Gasoline prices appear to have leveled off for the summer, but drivers will still find the second-highest prices ever for a Fourth of July holiday.

A tight crude oil market and the high-demand summer driving season have kept gasoline prices from falling further from their March records. Now, the biggest question is whether current gasoline supplies are enough to prevent price spikes during the rest of the summer, analysts say.

“It’s still touch-and-go and cross-your-fingers time,” said Tom Kloza, director of the Oil Price Information Service. “It’s like the lunch rush at a restaurant. That’s what we’re in right now for the gasoline business.”

Lawrence-area drivers paid an average of $1.47 a gallon for regular unleaded gasoline on Thursday — up 13 cents from a year ago — ahead of what is traditionally the summer’s heaviest travel period, according to AAA.

About 37.4 million people plan to travel 50 miles or more from home this holiday weekend, which would mark the heaviest July 4 travel in nine years, AAA said. Of those travelers, 32.6 million plan to go by motor vehicle.

Gasoline supplies should be high enough to meet demand through the summer, the U.S. Energy Information Administration said Wednesday.

“The most surprising reason for relatively stable gasoline prices likely stems from the level of demand that has been anything but robust this year,” the EIA said Wednesday.

Even though Americans consumed a record 9.5 million barrels a day of gasoline last week, demand during the last four weeks was down about 2.4 percent from last year.

The nation’s commercially available crude oil supplies stood at 282.1 million barrels at the end of last week, almost 12 percent lower than they were a year ago, the EIA said. Gasoline stocks fell 3.2 million barrels last week to 205 million barrels, or about 11 million barrels below last year’s level.

Gasoline prices across the nation averaged about $1.49 at the end of last week, according to the EIA. That was down a penny from the previous week, but almost a dime more than a year ago. It’s also far from the record $1.73 reached on March 17, just before the war in Iraq started and prices started their steady fall.

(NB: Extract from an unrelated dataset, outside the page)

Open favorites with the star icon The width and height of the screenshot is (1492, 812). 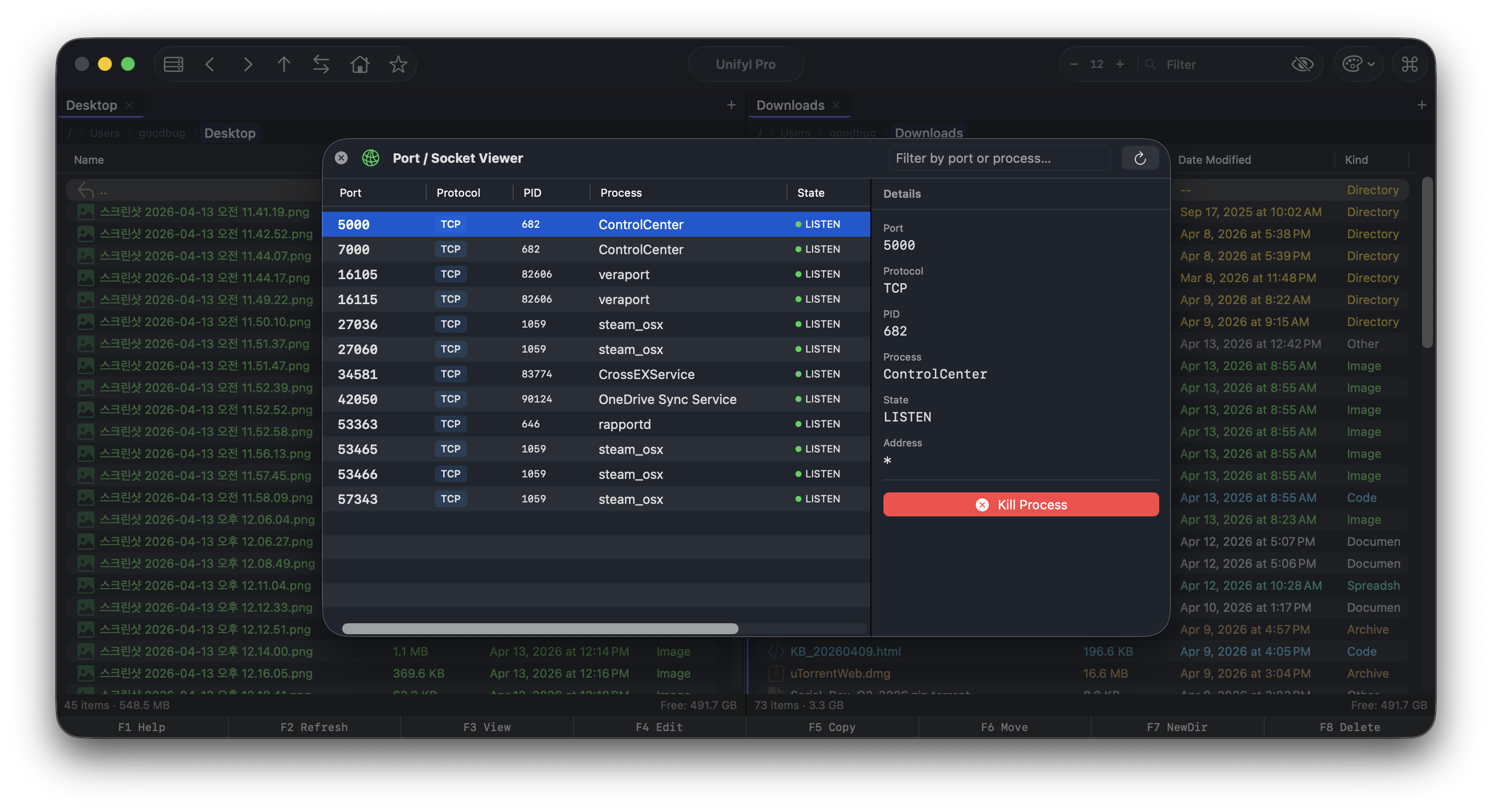tap(398, 64)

The highest-ever gasoline prices leading into the July 4 holiday came in the summer of 2000, when a gallon of regular unleaded gas averaged almost $1.63, according to EIA data.

Most analysts expect crude oil prices to drop once the high-demand summer clears and Iraqi exports hit the market in larger numbers later this year.

“I think we’re stabilizing right now, and the world’s waiting out issues like Iran and Nigeria,” said Mark Baxter, director of Southern Methodist University’s Maguire Energy Institute.

The general strike in Nigeria — the world’s eighth largest oil exporter — helped keep crude oil prices above $30 a barrel. Oil for August delivery fell 25 cents Wednesday to $30.15 a barrel on the New York Mercantile Exchange.

A hurricane or sudden U.S. refinery outage over the next two months could lead to brief price spikes of a nickel or dime, but after that the worries should be over, Kloza said.

“The numbers you’re going to be paying on Thanksgiving Day and Christmas Day are going to be considerably below what you’re paying for on July 4,” he said. “I would suspect that we’re looking at a lot of retail markets flirting with $1.10 or $1.15 by the end of the year, as opposed to some of the hyperbole predictions of $3.”